Every single awful brand/images for OSS and proprietary tools out there are invariably a result of the project owner, an engineer, thinking they can fire up Gimp during a weekend and come up with a nice logo, their psyche takes over and they are unable to let go, and then we wonder why business owners are not buying it (our tool/OSS), well, business owners are not engineers (for the most part), all they have to evaluate your professionalism is your cashflow, logo, and brand, precisely to things OSS projects don't have.
My suggestion to you: delegate!, hire @JhonB@JohnB or @Rafael, or go here: https://99designs.com.au create a "contest", put down the $350, let the engineers of branding do their thing, you will LOVE your new logo, and then focus on the tasks where you can apply your skills more efficiently.
Unfortunately, yes, your new logo is dull, generic and unmemorable, also, why.

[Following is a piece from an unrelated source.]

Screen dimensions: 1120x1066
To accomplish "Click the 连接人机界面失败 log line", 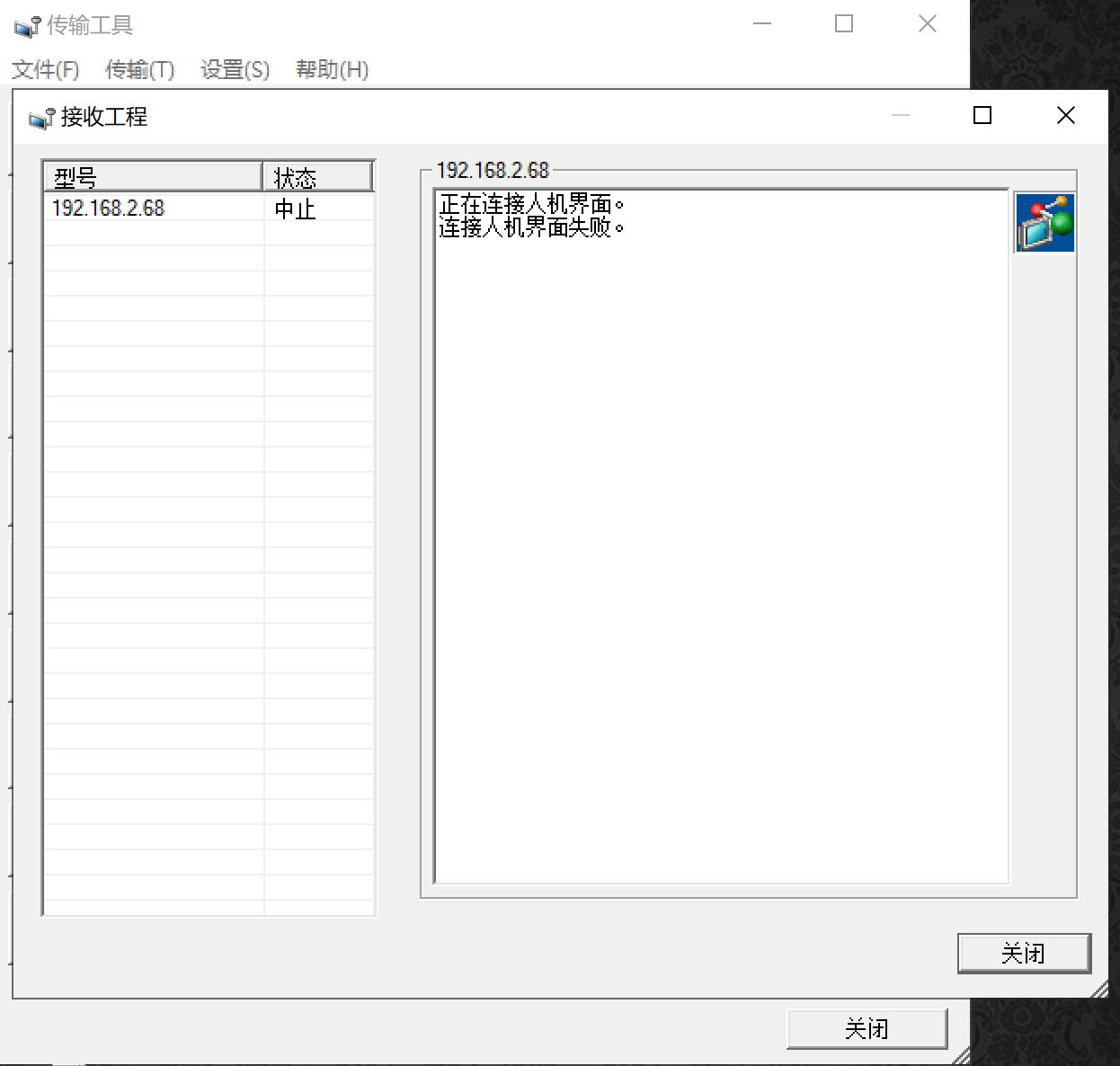I will point(530,228).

Why on earth would you make a rubber duck grey and un-rubbery? A rubber duck is a toy for children, that is the power of image, people expect things to be in a certain way, or they get confused and unconsciously run away from your product.
The old design was actually better because it was giving a message: within 5 seconds you could understand it is a tool to make coding easier if you are dealing with VBA, the color is vibrant, and everybody loves a smiley, yellow rubber duck taking a swim, it sends an image of "fresh", "playful" and "easy".
See the problem? You took away all the good things about your old logo, now you are left with a generic word using a generic font with a generic silhouette, no meaning, message or color (what's worse, colour grey is associated with depression, it is the only color that sends no signal to our brains, that's why people will mention "dull").
And, you are approaching the problem as an engineer, thinking you can "objectively quantify" the design process, you can't, it's a form of art, there are "methods", but no design method is built on mechanics, it's like writing music (as opposed to reading music from the pentagram).
I apologize if I come as being rude, I'm trying to be objective, design/branding/color/psychology are fields that I enjoy reading/learning about, but it is better to hire the expert when you have to get the job done.